Вот туда, через короткое время снова показавшись из хаты, и направился пан Степан, чему-то улыбаясь про себя. Ходил он туда почти каждый день с тех пор, как вернулся из города, где закончил пединститут, а тут, в селе, на работу не спешил устраиваться. И что его влекло шататься по лесу, никому из сельчан было неведомо. Сельчане смеялись – видно, душа у пана Степана размякла в городе до нежности, что отлынивает он от работы, бездельничая в лесу, слушая птиц и ручьи. А между тем вот-вот к пану должен был нагрянуть сельский священник, чтоб пристыдить перед ликом Христа, сына Божьего, за то, что пан все не идет в школу на вакантное место учить сельских детей. Ведь староста к нему уже приходил, разными уговорами уговаривал, но пан пообещал заступить в школу первого сентября – и ни днем раньше.
В этот раз, когда пан шел мимо хаты деда Панаса, тот стал зазывать его к себе.
– Ой, пан Степан, – заговорил дед Панас, навалясь локтями на тын и уставившись на пана голубыми глазами навыкате, – куды ж ты заспешил в такую пору, когда и спешить приличному человеку некуда?
– Да чего там, – махнул рукой пан Степан, устремляясь дальше.
– А ты постой, – позвал его дед, выкатывая еще больше глазища и хитро усмехаясь. – Зайди, хреновухой тебя угощу.
– Да и настроение у меня не такое, чтоб хреновухой угощаться, – ответил пан Степан, остановившись у того места в тыне, где на него была накинута перевернутая крынка с треснувшим дном. – Спешу я – по своим делам, – проговорил он, тем не менее не двигаясь с места.
– Тю-ю, – протянул дед Панас. – Какие такие у тебя дела теперь, пан? Зайди, говорю. А уж я на пороге поднесу, чтобы в хату тебя не тянуть, – широкой рукой дед Панас уже распахивал калитку.
Потоптавшись на месте и сунув руки в карманы штанов, словно и не собирался брать ничего из рук Панаса, пан Степан все же ступил за калитку, и та мягко затворилась за ним. Дед Панас уже спешил в хату, откуда быстро вернулся, словно хреновуха стояла в сенях наготове – в ожидании, когда мимо пойдет пан. На плечо деда Панаса был накинут рушник. Зажав бутыль под мышкой, он снял его с плеча и обтер рюмку, предварительно дохнув в нее сквозь сизые губы. Увидев такое, пан Степан аж передернулся, но протянутую рюмку принял. Дед Панас налил в нее из бутыли, пристально глядя в глаза пану и приговаривая:
– Пей, пан, щоб душу грело, а не жгло, щоб печалью сердце не свербело и щоб тебе наконец дивчина повстречалась, красотой неописуемая.

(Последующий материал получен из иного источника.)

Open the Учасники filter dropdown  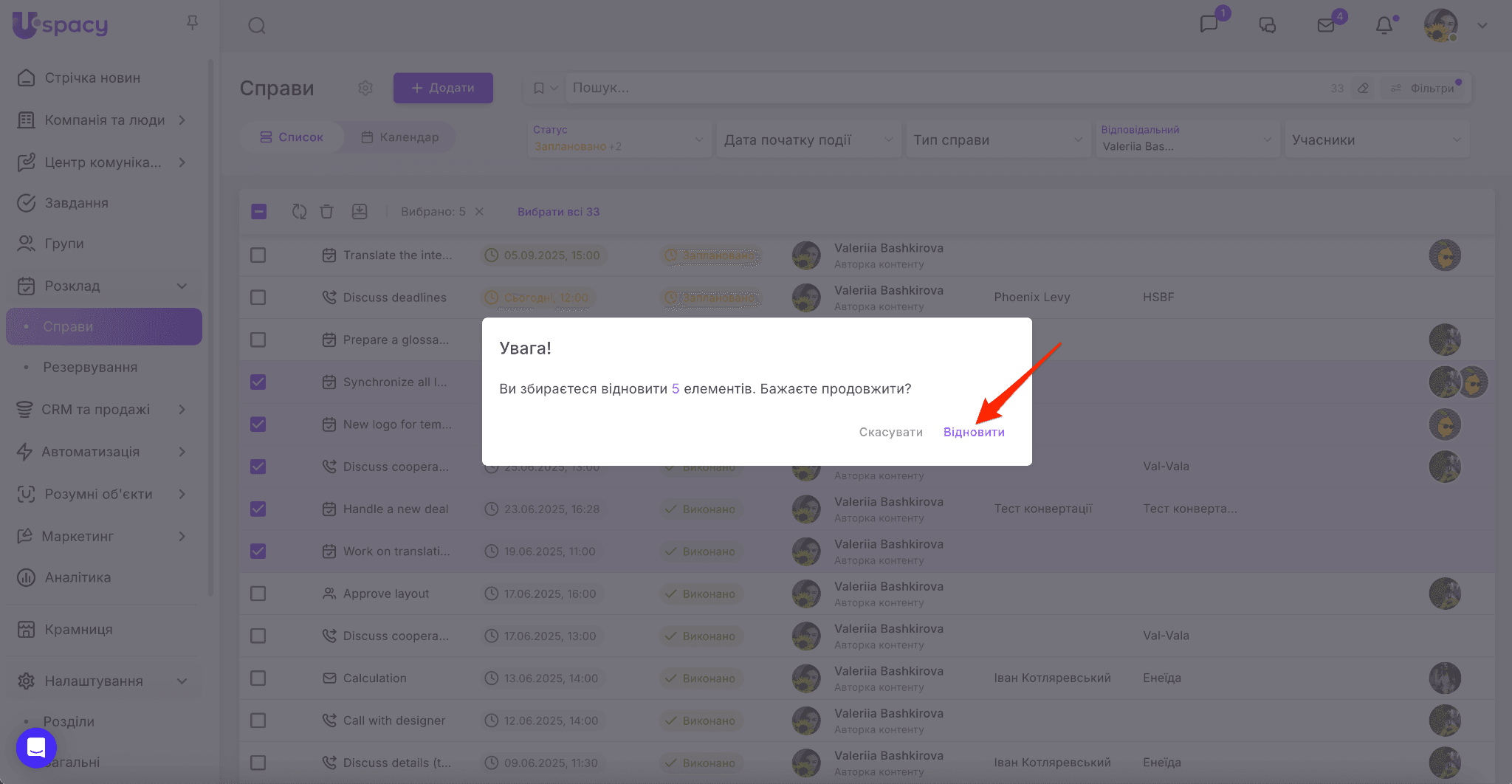click(1376, 140)
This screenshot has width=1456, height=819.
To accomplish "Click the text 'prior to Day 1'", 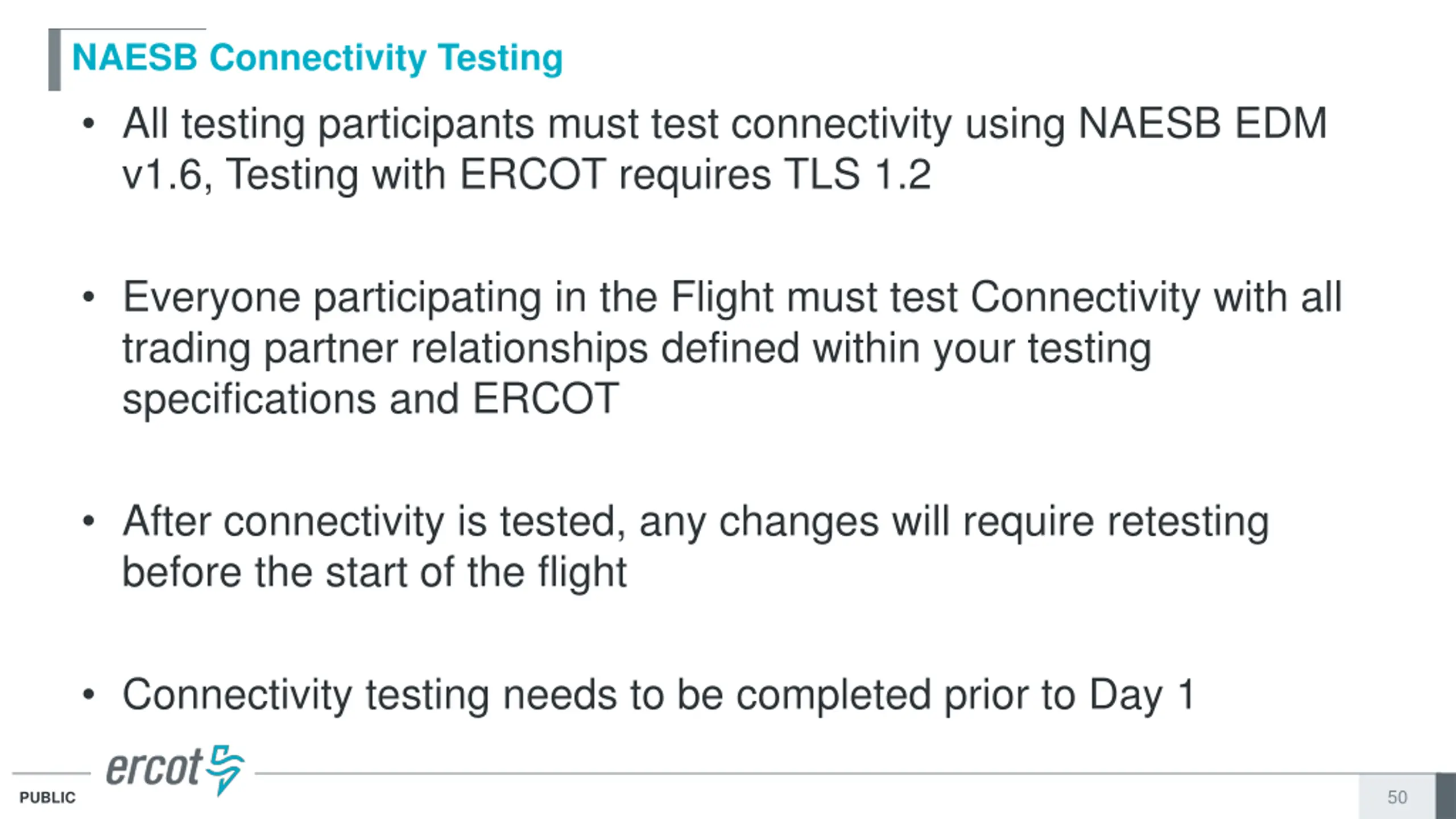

Сказав последние слова, Панас подмигнул, а пан, отведя взгляд, всем видом смутился от намека – в двадцать шесть лет ходил еще холостой. Он выпростал руку из кармана, схватил протянутую рюмку и, протяжно выдохнув, глотнул.
– Добре, добре, – проговорил дед Панас, почесывая седой висок. – Тока щоб три пожелания исполнились, надо три рюмки глотнуть.
Он уже наливал вторую, посмеиваясь над паном. Пан глотнул и вторую, быстро опрокидывая ее в рот и уже сам тянулся за следующей.
– А то вон у Тараса дочка, Светлана, чем тебе не та самая? – дед Панас наклонился к рюмке, и его слова зажурчали в нее вместе с хреновухой.
Пан выпил еще, провел по губам тыльной стороной ладони.
– Пана Тараса дочка за Богдана просватана, – сказал он и вздохнул глубже, чем вздыхают люди, на сердце которых никакой тяжести не положено.
– Тю-ю, – снова протянул дед Панас, – просватана – не поженена. Ще? – направил он горлышко бутыли прямо в грудь пану Степану.
– Ни, – присел тот и пошел, пошатываясь, к калитке.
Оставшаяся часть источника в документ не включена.